El futuro que Milei pretende como presente está muy lejos de esos conglomerados urbanos y se insinúa en el crecimiento exponencial de Neuquén y en la potencialidad de provincias como San Juan o Catamarca.

Imaginar una migración masiva de trabajadores hacia la franja oeste de norte a sur de la Argentina es un gran plan para un país que no tiene desafíos semejantes desde que la Generación del Ochenta fundó el Estado y desarrolló el país.

El problema hoy no es únicamente hacer realidad esa ilusión, sino el perentorio y pedestre tránsito de los próximos años.

Una cosa es la expectativa que provocó el interés por invertir en la Argentina para iniciar grandes explotaciones de minerales y energía en la Argentina Week.
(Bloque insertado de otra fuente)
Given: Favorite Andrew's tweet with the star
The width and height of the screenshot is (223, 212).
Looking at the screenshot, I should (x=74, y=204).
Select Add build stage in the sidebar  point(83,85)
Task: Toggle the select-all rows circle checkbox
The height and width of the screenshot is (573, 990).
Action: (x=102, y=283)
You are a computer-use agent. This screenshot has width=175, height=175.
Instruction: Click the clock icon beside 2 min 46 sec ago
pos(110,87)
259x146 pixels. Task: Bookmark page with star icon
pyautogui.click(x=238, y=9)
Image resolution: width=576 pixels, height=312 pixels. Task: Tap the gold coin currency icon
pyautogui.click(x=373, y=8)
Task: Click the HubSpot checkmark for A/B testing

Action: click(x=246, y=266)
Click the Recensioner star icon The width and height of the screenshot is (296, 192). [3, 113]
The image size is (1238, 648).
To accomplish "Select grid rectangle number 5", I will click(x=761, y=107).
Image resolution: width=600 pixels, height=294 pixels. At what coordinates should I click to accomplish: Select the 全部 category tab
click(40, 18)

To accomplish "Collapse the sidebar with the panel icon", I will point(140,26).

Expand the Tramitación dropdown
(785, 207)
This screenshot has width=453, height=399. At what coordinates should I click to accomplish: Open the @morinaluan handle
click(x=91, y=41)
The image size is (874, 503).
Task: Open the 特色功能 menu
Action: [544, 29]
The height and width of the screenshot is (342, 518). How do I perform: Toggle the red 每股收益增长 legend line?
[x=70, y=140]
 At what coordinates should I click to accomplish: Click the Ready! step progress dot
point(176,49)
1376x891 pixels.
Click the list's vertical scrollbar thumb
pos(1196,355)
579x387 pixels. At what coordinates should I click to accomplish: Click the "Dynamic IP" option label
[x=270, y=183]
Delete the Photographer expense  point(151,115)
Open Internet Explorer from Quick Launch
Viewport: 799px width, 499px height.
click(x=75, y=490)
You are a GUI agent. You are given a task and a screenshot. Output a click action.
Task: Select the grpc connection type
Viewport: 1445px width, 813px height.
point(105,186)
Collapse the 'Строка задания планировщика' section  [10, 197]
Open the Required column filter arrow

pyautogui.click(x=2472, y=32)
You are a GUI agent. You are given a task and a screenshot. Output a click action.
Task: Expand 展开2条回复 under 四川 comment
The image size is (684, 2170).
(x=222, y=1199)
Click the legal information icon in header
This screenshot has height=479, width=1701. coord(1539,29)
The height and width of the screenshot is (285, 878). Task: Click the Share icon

Otra, distinta, es la desconfianza que todavía despierta un país acostumbrado a defraudar a quienes apuestan por él.

Una de cal y otra de arena, en la caótica mutación global planteada por Donald Trump, el alineamiento de Milei con los Estados Unidos es hoy un factor que suma. Mucho más en la superficie del país real, el de todos los días, que muestra inquietantes signos de fatiga. El desempleo es un goteo persistente en las grandes ciudades, ahí donde el consumo muestra visibles signos de retroceso.

Desde Nueva York, los intérpretes de la realidad argentina agregan a ese panorama la cada vez más compleja tarea de bajar la inflación en los plazos prometidos por Milei y el ministro de Economía, Luis Caputo.

Las peleas consecutivas que Milei exacerba como método no alcanzan para evitar un retroceso en la valoración positiva del Gobierno. La gran ventaja libertaria es que a pesar de perder apoyo, no hay opositor alguno que pueda recoger el beneficio de esa situación.

Milei pelea contra sí mismo, contra su propia sombra. Su desafío es cambiar la realidad sin ser derrotado por el propio intento de hacerlo.